Luckily, the rest of the actors’ performances are all incredibly strong. The clear standout is Leonardo DiCaprio, who absolutely owns the role of Calvin Candie, an eccentric plantation owner. Not only did DiCaprio contribute to the film by suggesting Tarantino reference phrenology in it, which gives Candie his most compelling and disturbing scene, but DiCaprio also accidentally cut his hand while filming and instead of stopping to get medical attention, he kept doing the scene and his real blood ended up in the film.
Candie is a complex character who looks down on slaves for their passiveness. As a result, he likes any African American who will give him any sass. That’s why Django gets his attention. It’s also why he keeps around Stephen (Samuel L. Jackson), his back talking house slave. Jackson also gives a really terrific performance, making himself hunched over and adding in subtle shaking of his hand to convey Stephen’s age.
Christoph Waltz is great as Dr. King Schultz, the bounty hunter who gives Django his freedom in exchange for help identifying a few bounties. Walton Goggins, Jonah Hill, Tom Wopat and Don Johnson all have entertaining cameos.
Tarantino’s greatest strength as a filmmaker has always been his ability to mix genres and ideas in fun and interesting ways. I’ve always thought of him as the Kanye West of filmmakers, someone who can sample a variety of other films and combines them into something totally unexpected and unique. Django Unchained continues that tradition. Outside of the aforementioned pacing problems, it’s a very well shot film.
His best use of mixing genres comes in an anecdote that Dr. King Schultz shares with Django about the origins of the name Broomhilda. Django’s wife Broomhilda is still a slave on a plantation and the two men set out to free her. Dr. King Shultz shares a German fable about a princess named Broomhilda who was hidden away, guarded by a dragon. It becomes a very unique and colorful metaphor for the film itself.
While the film is incredibly violent and graphic, Tarantino also injects a surprising amount of humor into it.

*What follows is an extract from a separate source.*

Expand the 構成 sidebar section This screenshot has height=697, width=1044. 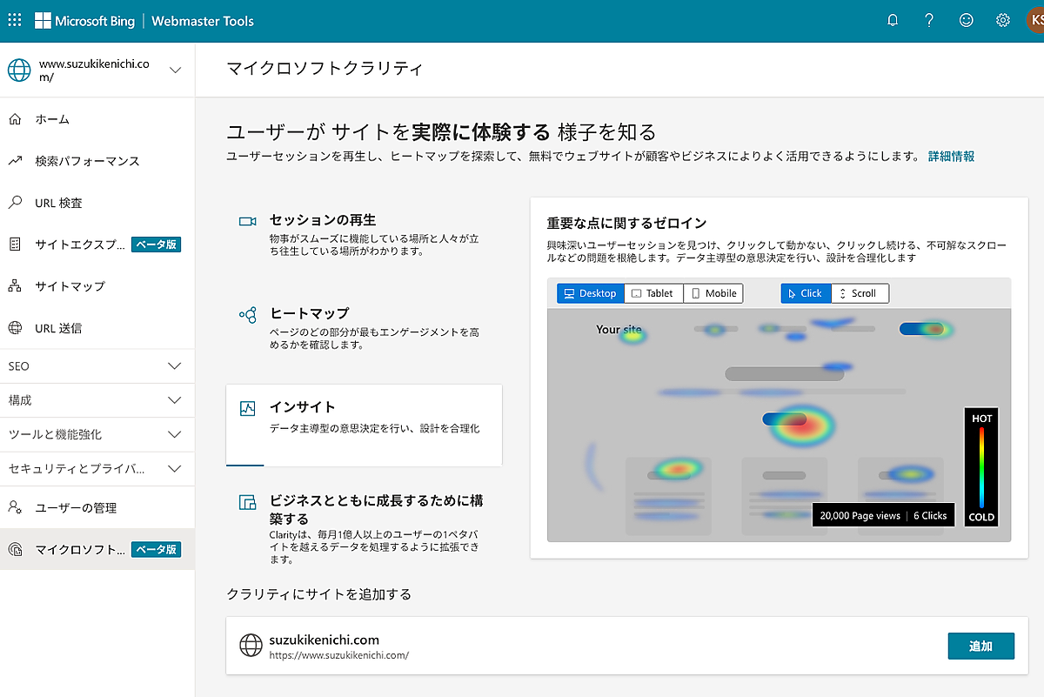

There is an incredibly funny, unexpected scene involving KKK members with poorly-cut eye holes in their hoods. It easily got the movie’s biggest laughs.

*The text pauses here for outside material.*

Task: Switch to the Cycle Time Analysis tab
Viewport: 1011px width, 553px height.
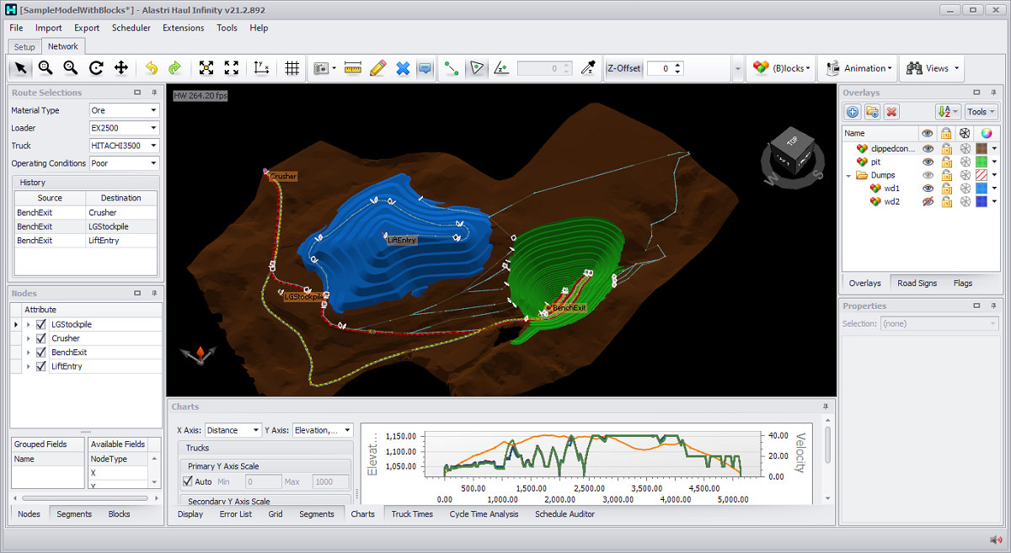Action: 484,513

Overall, while the film has some highly enjoyable moments, it fails to live up to the high bar set by Inglourious Basterds. It’s by no means a bad film, but it fails to live up to its potential due to Jamie Foxx’s lackluster performance and a few major pacing problems. So go see it if you are in the mood for a Tarantino flick, but just make sure to temper your expectations going in.